Feeding 9 billion people by 2050, will require a 60 percent increase in agricultural production and a 15 percent increase in water withdrawals.
Water demand is projected to grow by 55 percent by 2050 (including a 400-percent rise in manufacturing water demand).
By 2050, 1 in 5 developing countries will face water shortages (UN’s Food and Agriculture Organization).
Between 2050 and 2100, there is an 85 percent chance of a drought in the Central Plains and Southwestern United States lasting 35 years or more.
If farmers in Kansas keep irrigating at present rates, 69 percent of the Ogallala Aquifer will be gone in 50 years.
Water is used around the world for the production of electricity, but new research results show that there will not be enough water in the world to meet demand by 2040 if the energy and power situation does not improve before then.
Two new reports that focus on the global electricity water nexus have just been published. Three years of research show that by the year 2040 there will not be enough water in the world to quench the thirst of the world population and keep the current energy and power solutions going if we continue doing what we are doing today. It is a clash of competing necessities, between drinking water and energy demand. Behind the research is a group of researchers from Aarhus University in Denmark, Vermont Law School and CNA Corporation in the US.
WATER RESOURCES MANAGEMENT 2022
In most countries, electricity is the biggest source of water consumption because the power plants need cooling cycles in order to function. The only energy systems that do not require cooling cycles are wind and solar systems, and therefore one of the primary recommendations issued by these researchers is to replace old power systems with more sustainable wind and solar systems.
The research has also yielded the surprising finding that most power systems do not even register how much water is being used to keep the systems going.
By 2020 the water issue affects 30-40% of the world
“It’s a huge problem that the electricity sector do not even realise how much water they actually consume. And together with the fact that we do not have unlimited water resources, it could lead to a serious crisis if nobody acts on it soon,” says Professor Benjamin Sovacool from Aarhus University.
Combining the new research results with projections about water shortage and the world population, it shows that by 2020 many areas of the world will no longer have access to clean drinking water.
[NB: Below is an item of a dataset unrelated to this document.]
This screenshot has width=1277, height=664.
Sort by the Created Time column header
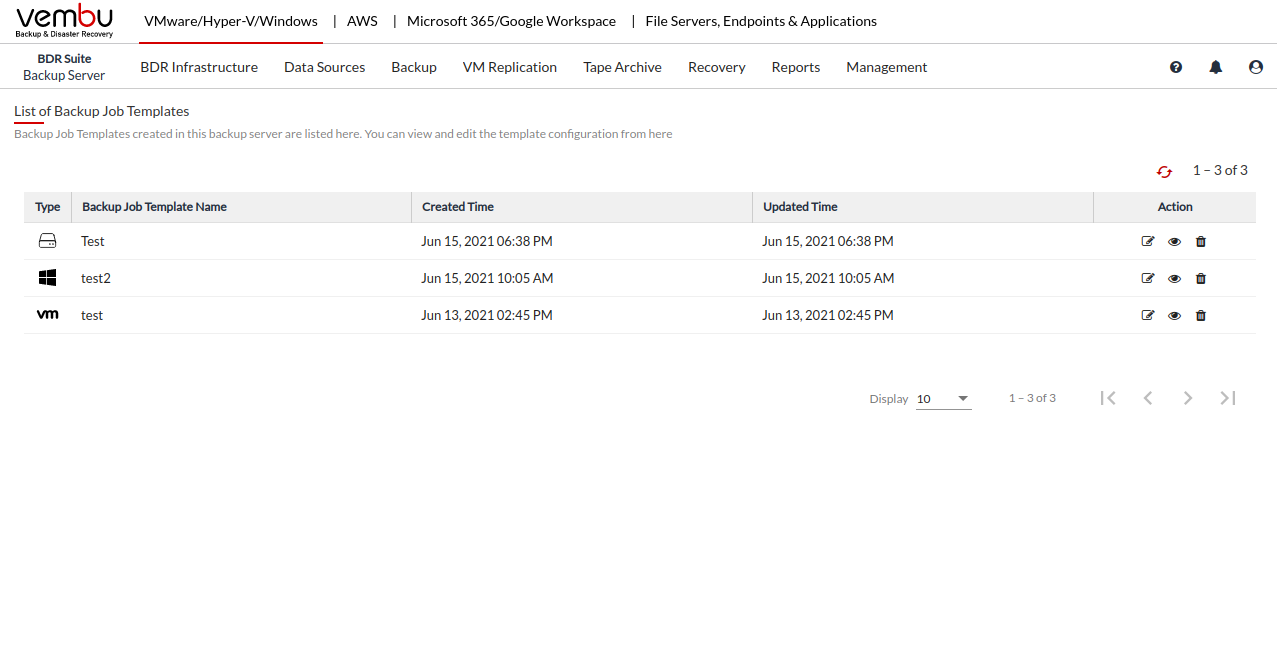click(458, 207)
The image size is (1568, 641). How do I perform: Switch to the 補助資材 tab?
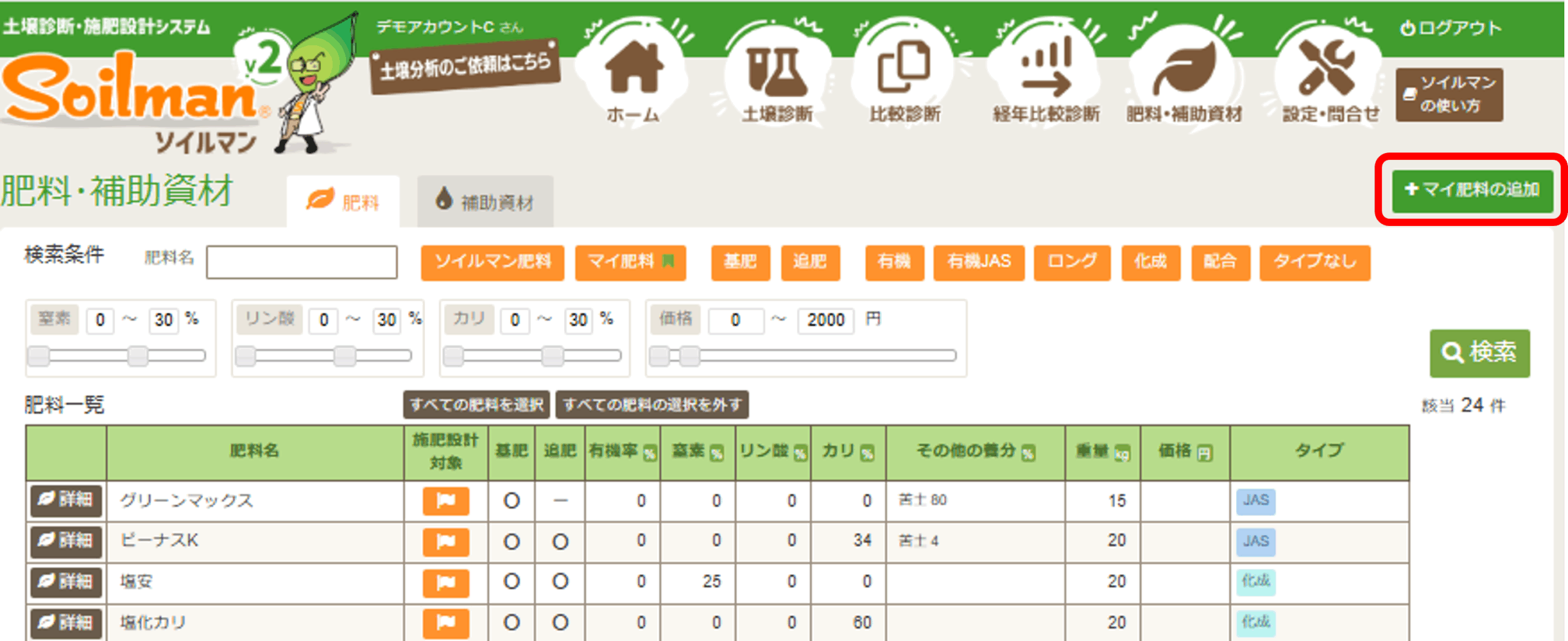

In fact, the results predict that by 2020 about 30-40% of the world will have water scarcity, and according to the researchers, climate change can make this even worse.
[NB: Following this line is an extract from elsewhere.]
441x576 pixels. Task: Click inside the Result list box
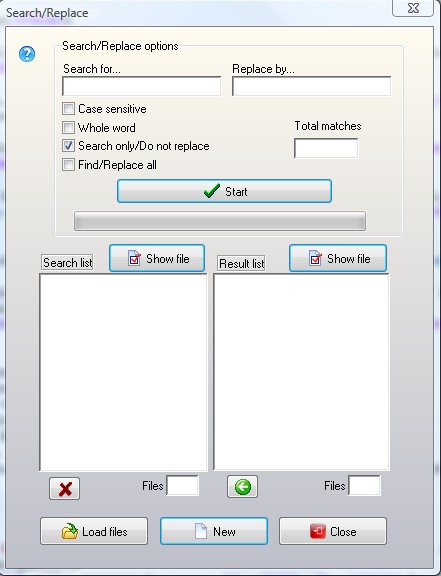coord(301,372)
“This means that we’ll have to decide where we spend our water in the future. Do we want to spend it on keeping the power plants going or as drinking water? We don’t have enough water to do both,” says Professor Benjamin Sovacool.
How to solve the problem?
In the reports, the researchers emphasise six general recommendations for decision-makers to follow in order to stop this development and handle the crisis around the world:
Improve energy efficiency
Better research on alternative cooling cycles
Registering how much water power plants use
Massive investments in wind energy
Massive investments in solar energy
Abandon fossil fuel facilities in all water stressed places (which means half the planet)
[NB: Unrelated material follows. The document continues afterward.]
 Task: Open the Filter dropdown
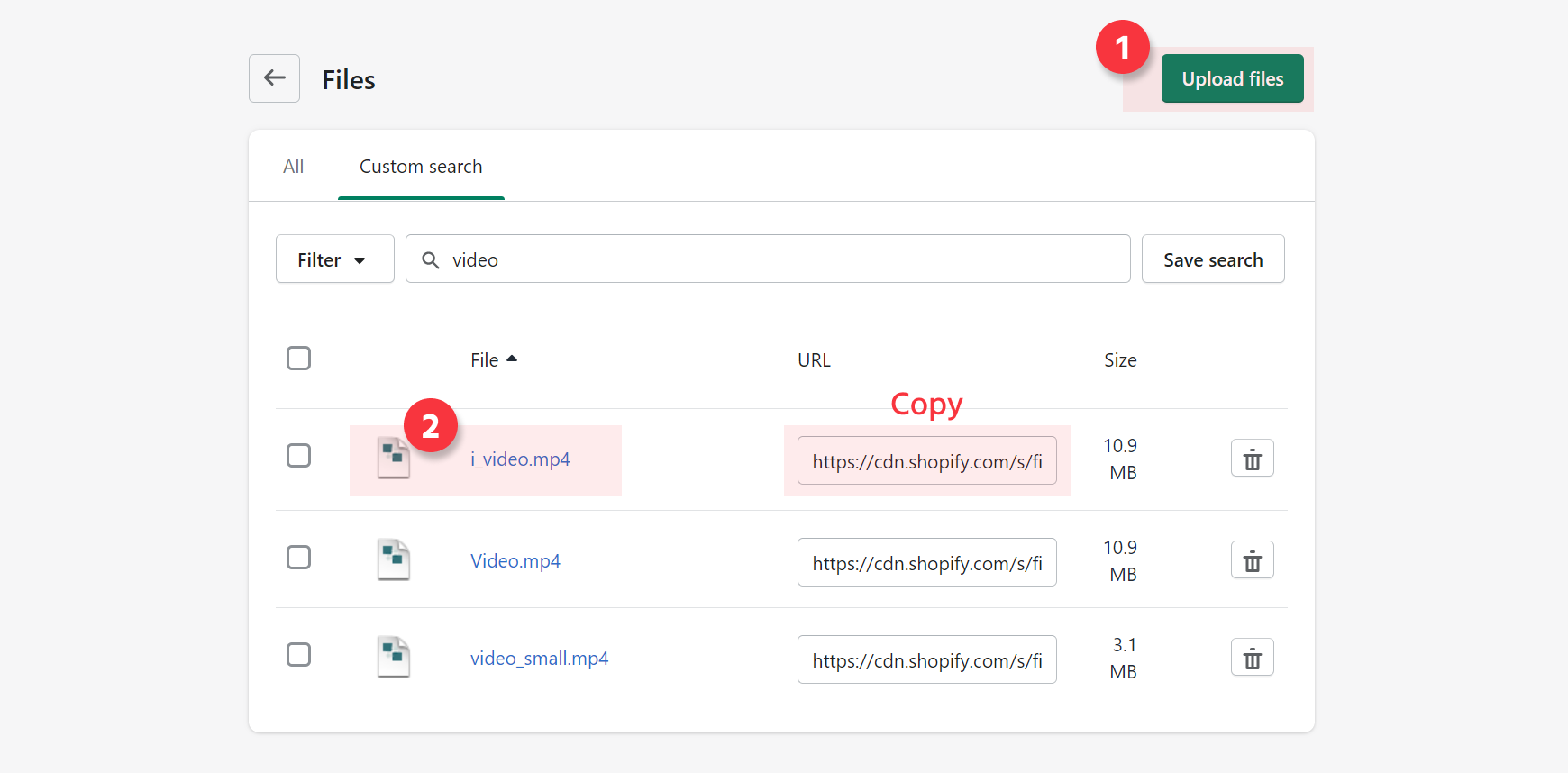click(x=334, y=259)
Close up on France, the US, China and India
The team of researchers conducted their research focusing on four different case studies in France, the United States, China and India respectively. Rather than reviewing the situation on a national level, the team narrowed in and focused on specific utilities and energy suppliers. The first step was identifying the current energy needs, and then the researchers made projections as far as 2040, and most of the results were surprising. All four case studies project that it will be impossible to continue to produce electricity in this way and meet the water demand by 2040.
“If we keep doing business as usual, we are facing an insurmountable water shortage — even if water was free, because it’s not a matter of the price. There will no water by 2040 if we keep doing what we’re doing today. There’s no time to waste. We need to act now,” concludes Professor Benjamin Sovacool.